#### [YOUR OBJECTIVE]
What are the lines from the one containing "1456x819 pixels." through the last line of the records below? Return them exactly, leaving out pictures.

(Data entries)
------------------------
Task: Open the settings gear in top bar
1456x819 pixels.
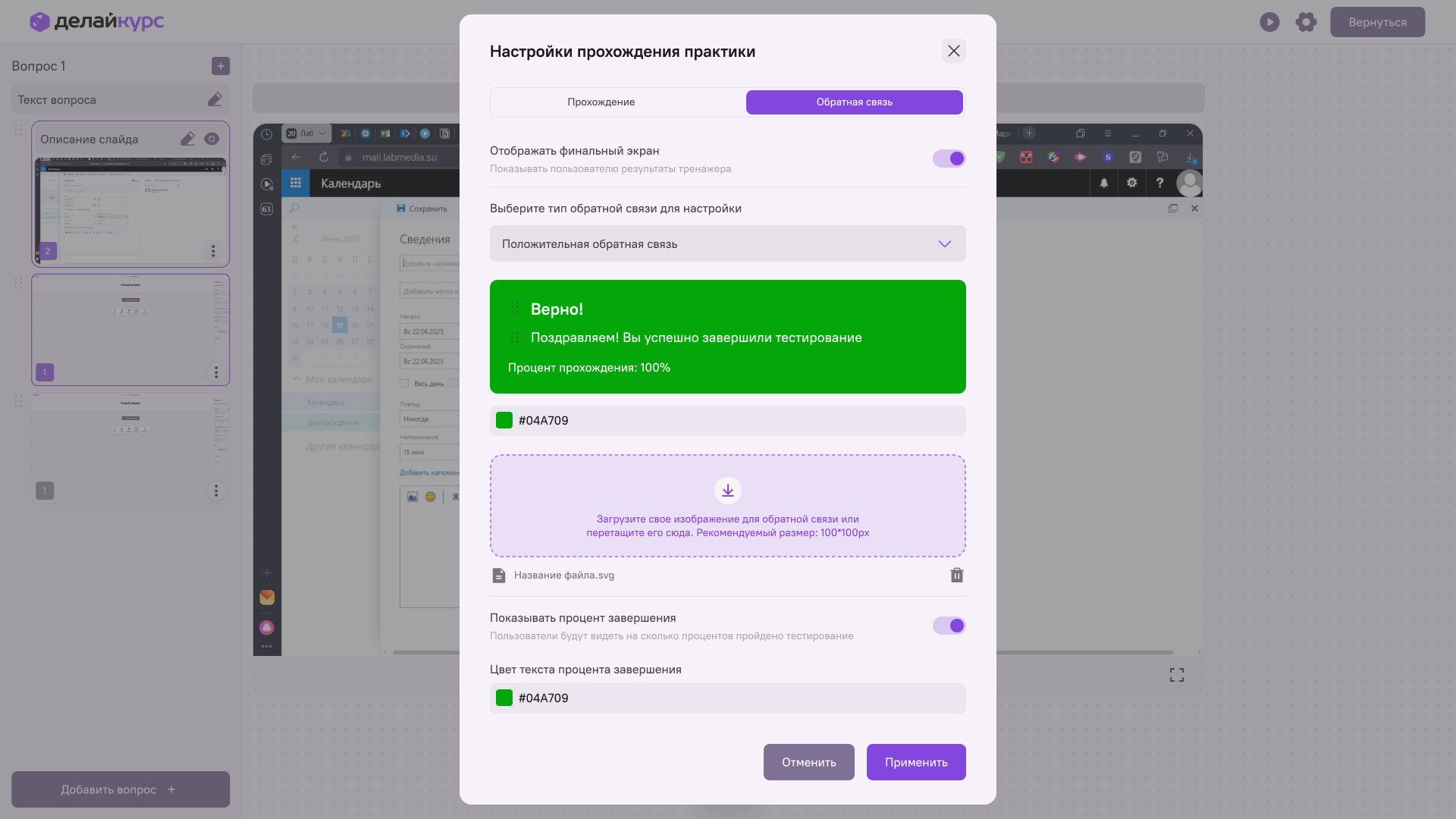Action: 1306,22
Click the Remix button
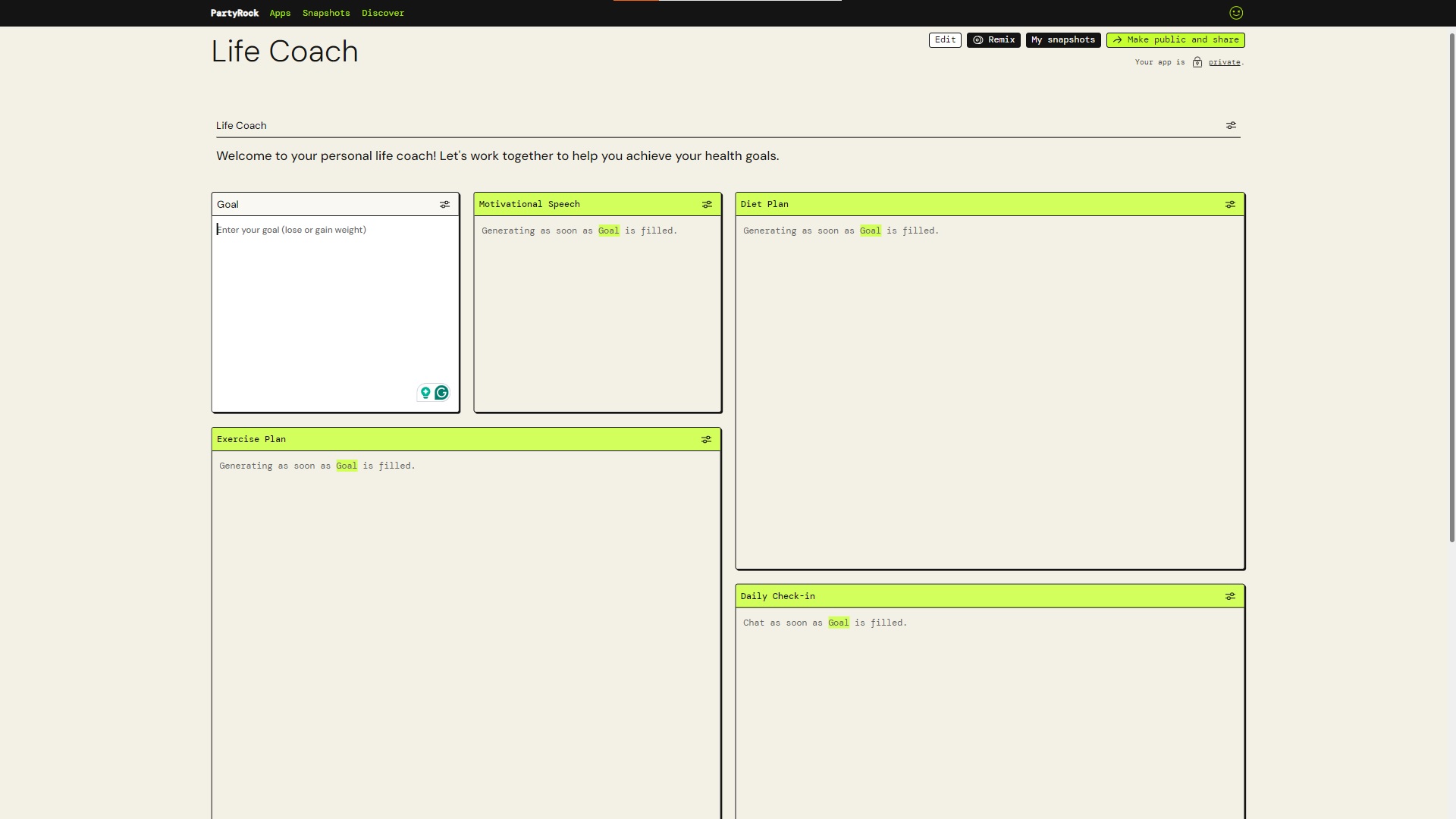The height and width of the screenshot is (819, 1456). (993, 40)
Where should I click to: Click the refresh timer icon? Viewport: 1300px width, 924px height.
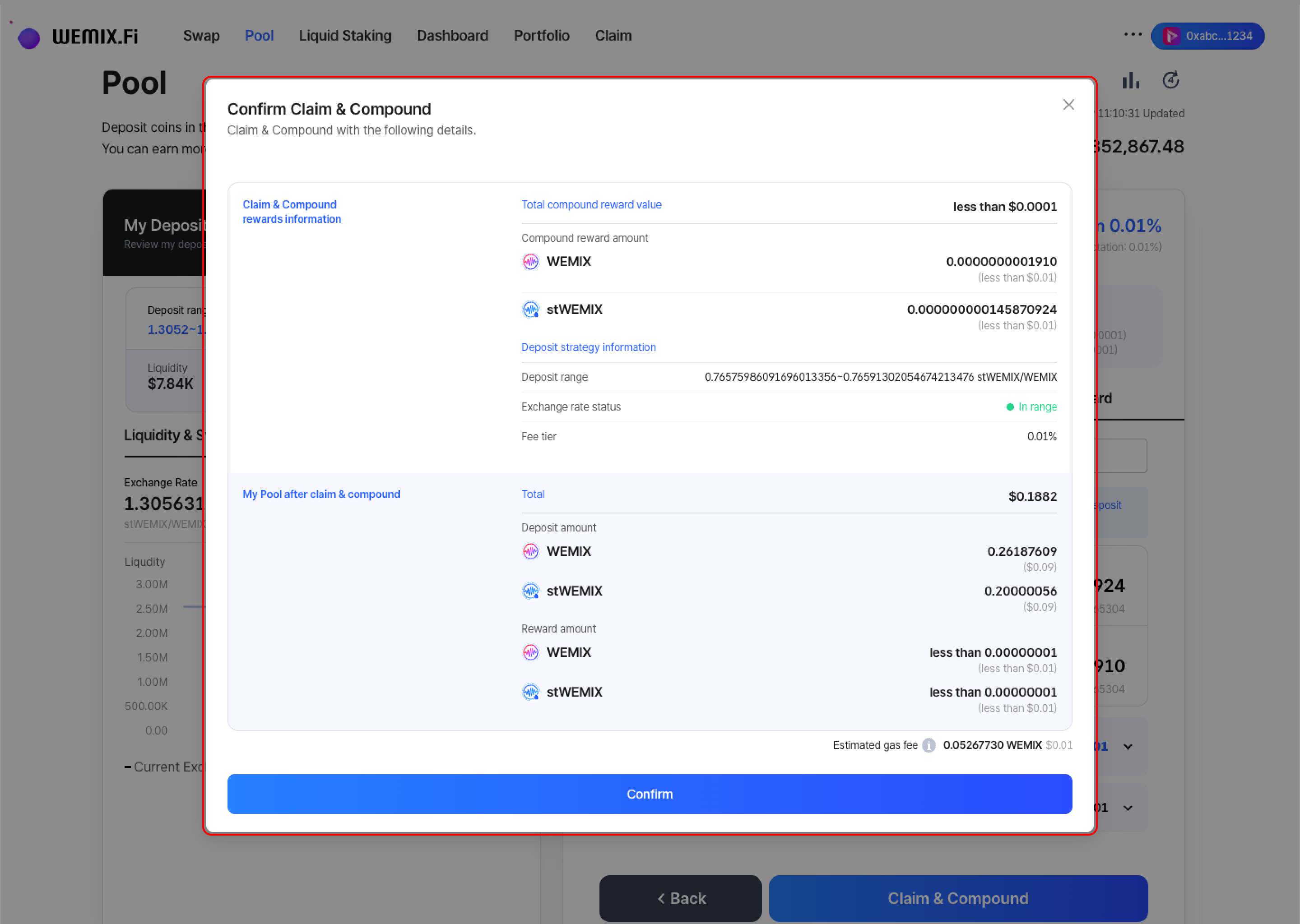(1170, 80)
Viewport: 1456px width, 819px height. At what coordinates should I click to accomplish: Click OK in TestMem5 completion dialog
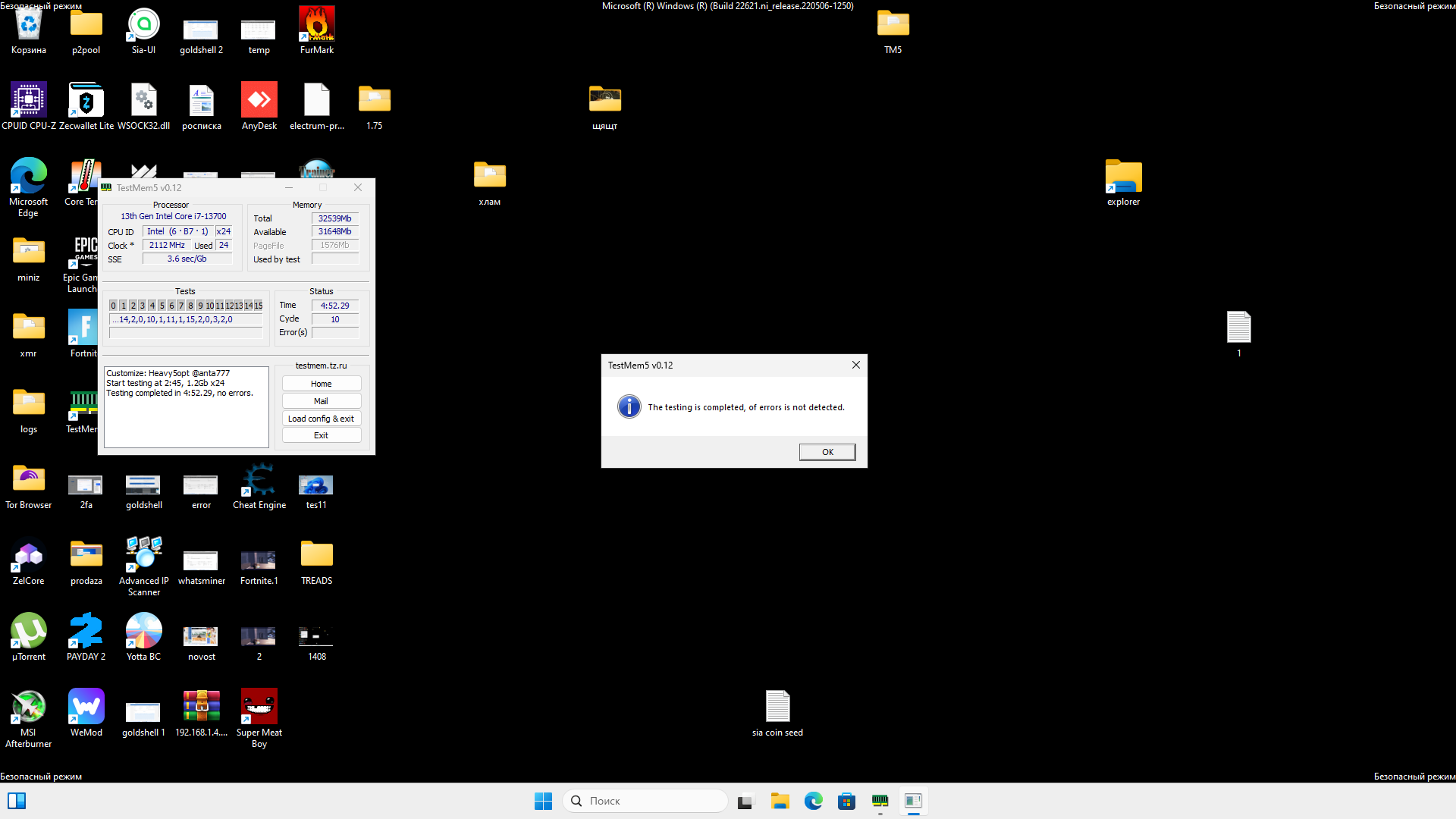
------------------------
#### [PROBLEM SOLUTION]
1456x819 pixels.
Action: 1306,22
Click the Remix button
The height and width of the screenshot is (819, 1456). (993, 40)
Where should I click to: Click the refresh timer icon? Viewport: 1300px width, 924px height.
(1170, 80)
Viewport: 1456px width, 819px height. At what coordinates should I click to accomplish: Click OK in TestMem5 completion dialog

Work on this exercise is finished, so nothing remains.